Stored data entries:
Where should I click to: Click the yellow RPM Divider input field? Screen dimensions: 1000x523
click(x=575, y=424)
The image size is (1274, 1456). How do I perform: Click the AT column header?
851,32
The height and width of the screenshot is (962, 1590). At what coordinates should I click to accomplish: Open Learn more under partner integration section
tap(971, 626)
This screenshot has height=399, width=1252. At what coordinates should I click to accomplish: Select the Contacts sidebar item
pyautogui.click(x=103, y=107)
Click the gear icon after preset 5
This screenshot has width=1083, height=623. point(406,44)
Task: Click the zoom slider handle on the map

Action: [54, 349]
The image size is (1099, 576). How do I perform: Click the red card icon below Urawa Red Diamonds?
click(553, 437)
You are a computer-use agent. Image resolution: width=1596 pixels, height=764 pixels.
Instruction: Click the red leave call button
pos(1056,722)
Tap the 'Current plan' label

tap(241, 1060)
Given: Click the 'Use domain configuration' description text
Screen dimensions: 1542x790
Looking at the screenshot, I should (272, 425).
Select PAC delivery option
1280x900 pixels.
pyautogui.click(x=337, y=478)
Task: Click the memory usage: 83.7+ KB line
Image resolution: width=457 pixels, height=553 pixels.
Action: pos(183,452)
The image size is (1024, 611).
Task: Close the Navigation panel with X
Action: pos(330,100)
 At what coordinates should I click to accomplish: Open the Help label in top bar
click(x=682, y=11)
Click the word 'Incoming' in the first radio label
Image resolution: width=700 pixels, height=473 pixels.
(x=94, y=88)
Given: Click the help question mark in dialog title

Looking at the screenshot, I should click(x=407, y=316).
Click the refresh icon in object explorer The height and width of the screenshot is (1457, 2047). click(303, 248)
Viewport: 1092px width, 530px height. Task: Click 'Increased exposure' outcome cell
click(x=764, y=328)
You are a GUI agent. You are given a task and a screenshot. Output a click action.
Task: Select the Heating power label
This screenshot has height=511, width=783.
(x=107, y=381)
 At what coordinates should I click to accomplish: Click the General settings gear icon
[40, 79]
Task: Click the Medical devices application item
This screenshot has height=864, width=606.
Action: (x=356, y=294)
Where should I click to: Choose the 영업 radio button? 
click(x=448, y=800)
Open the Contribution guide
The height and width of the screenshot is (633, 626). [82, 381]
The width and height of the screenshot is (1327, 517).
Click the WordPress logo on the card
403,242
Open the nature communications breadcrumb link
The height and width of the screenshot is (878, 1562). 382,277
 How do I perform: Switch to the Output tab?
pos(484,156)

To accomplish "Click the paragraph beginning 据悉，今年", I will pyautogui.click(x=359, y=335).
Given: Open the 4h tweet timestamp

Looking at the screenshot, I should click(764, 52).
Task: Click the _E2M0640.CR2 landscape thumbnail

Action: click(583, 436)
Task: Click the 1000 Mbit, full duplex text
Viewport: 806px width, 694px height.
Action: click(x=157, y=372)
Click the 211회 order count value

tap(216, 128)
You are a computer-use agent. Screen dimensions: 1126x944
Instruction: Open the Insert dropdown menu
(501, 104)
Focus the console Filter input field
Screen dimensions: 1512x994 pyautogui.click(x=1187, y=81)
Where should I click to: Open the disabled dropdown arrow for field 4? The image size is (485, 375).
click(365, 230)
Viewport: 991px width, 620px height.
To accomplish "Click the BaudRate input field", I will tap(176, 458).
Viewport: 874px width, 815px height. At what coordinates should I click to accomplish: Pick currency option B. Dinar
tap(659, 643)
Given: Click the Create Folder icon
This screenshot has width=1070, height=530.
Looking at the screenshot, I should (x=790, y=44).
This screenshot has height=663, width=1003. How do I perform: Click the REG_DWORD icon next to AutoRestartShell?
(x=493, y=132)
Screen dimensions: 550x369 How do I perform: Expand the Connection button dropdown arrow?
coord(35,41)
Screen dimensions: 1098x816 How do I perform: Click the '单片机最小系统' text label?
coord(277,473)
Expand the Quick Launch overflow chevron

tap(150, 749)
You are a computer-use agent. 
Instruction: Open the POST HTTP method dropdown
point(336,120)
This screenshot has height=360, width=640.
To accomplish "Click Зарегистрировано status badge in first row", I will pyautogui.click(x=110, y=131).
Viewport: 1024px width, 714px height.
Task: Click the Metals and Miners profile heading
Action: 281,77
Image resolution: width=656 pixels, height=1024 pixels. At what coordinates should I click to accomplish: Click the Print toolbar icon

● **How to complete this task**: The records above must be transcribed in full, word for word.

● **Result of this exercise**:
Where should I click to: Click the yellow RPM Divider input field? Screen dimensions: 1000x523
click(x=575, y=424)
The image size is (1274, 1456). How do I perform: Click the AT column header?
851,32
The height and width of the screenshot is (962, 1590). At what coordinates should I click to accomplish: Open Learn more under partner integration section
tap(971, 626)
This screenshot has height=399, width=1252. At what coordinates should I click to accomplish: Select the Contacts sidebar item
pyautogui.click(x=103, y=107)
Click the gear icon after preset 5
This screenshot has width=1083, height=623. point(406,44)
Task: Click the zoom slider handle on the map

Action: [54, 349]
The image size is (1099, 576). How do I perform: Click the red card icon below Urawa Red Diamonds?
click(553, 437)
You are a computer-use agent. Image resolution: width=1596 pixels, height=764 pixels.
Instruction: Click the red leave call button
pos(1056,722)
Tap the 'Current plan' label

tap(241, 1060)
Given: Click the 'Use domain configuration' description text
Screen dimensions: 1542x790
Looking at the screenshot, I should (272, 425).
Select PAC delivery option
1280x900 pixels.
pyautogui.click(x=337, y=478)
Task: Click the memory usage: 83.7+ KB line
Image resolution: width=457 pixels, height=553 pixels.
Action: pos(183,452)
The image size is (1024, 611).
Task: Close the Navigation panel with X
Action: pos(330,100)
 At what coordinates should I click to accomplish: Open the Help label in top bar
click(x=682, y=11)
Click the word 'Incoming' in the first radio label
Image resolution: width=700 pixels, height=473 pixels.
(x=94, y=88)
Given: Click the help question mark in dialog title

Looking at the screenshot, I should click(x=407, y=316).
Click the refresh icon in object explorer The height and width of the screenshot is (1457, 2047). click(303, 248)
Viewport: 1092px width, 530px height. Task: Click 'Increased exposure' outcome cell
click(x=764, y=328)
You are a GUI agent. You are given a task and a screenshot. Output a click action.
Task: Select the Heating power label
This screenshot has height=511, width=783.
(x=107, y=381)
 At what coordinates should I click to accomplish: Click the General settings gear icon
[40, 79]
Task: Click the Medical devices application item
This screenshot has height=864, width=606.
Action: (x=356, y=294)
Where should I click to: Choose the 영업 radio button? 
click(x=448, y=800)
Open the Contribution guide
The height and width of the screenshot is (633, 626). [82, 381]
The width and height of the screenshot is (1327, 517).
Click the WordPress logo on the card
403,242
Open the nature communications breadcrumb link
The height and width of the screenshot is (878, 1562). 382,277
 How do I perform: Switch to the Output tab?
pos(484,156)

To accomplish "Click the paragraph beginning 据悉，今年", I will pyautogui.click(x=359, y=335).
Given: Open the 4h tweet timestamp

Looking at the screenshot, I should click(764, 52).
Task: Click the _E2M0640.CR2 landscape thumbnail

Action: click(583, 436)
Task: Click the 1000 Mbit, full duplex text
Viewport: 806px width, 694px height.
Action: click(x=157, y=372)
Click the 211회 order count value

tap(216, 128)
You are a computer-use agent. Screen dimensions: 1126x944
Instruction: Open the Insert dropdown menu
(501, 104)
Focus the console Filter input field
Screen dimensions: 1512x994 pyautogui.click(x=1187, y=81)
Where should I click to: Open the disabled dropdown arrow for field 4? The image size is (485, 375).
click(365, 230)
Viewport: 991px width, 620px height.
To accomplish "Click the BaudRate input field", I will tap(176, 458).
Viewport: 874px width, 815px height. At what coordinates should I click to accomplish: Pick currency option B. Dinar
tap(659, 643)
Given: Click the Create Folder icon
This screenshot has width=1070, height=530.
Looking at the screenshot, I should (x=790, y=44).
This screenshot has height=663, width=1003. How do I perform: Click the REG_DWORD icon next to AutoRestartShell?
(x=493, y=132)
Screen dimensions: 550x369 How do I perform: Expand the Connection button dropdown arrow?
coord(35,41)
Screen dimensions: 1098x816 How do I perform: Click the '单片机最小系统' text label?
coord(277,473)
Expand the Quick Launch overflow chevron

tap(150, 749)
You are a computer-use agent. 
Instruction: Open the POST HTTP method dropdown
point(336,120)
This screenshot has height=360, width=640.
To accomplish "Click Зарегистрировано status badge in first row", I will pyautogui.click(x=110, y=131).
Viewport: 1024px width, 714px height.
Task: Click the Metals and Miners profile heading
Action: 281,77
Image resolution: width=656 pixels, height=1024 pixels. At what coordinates should I click to accomplish: Click the Print toolbar icon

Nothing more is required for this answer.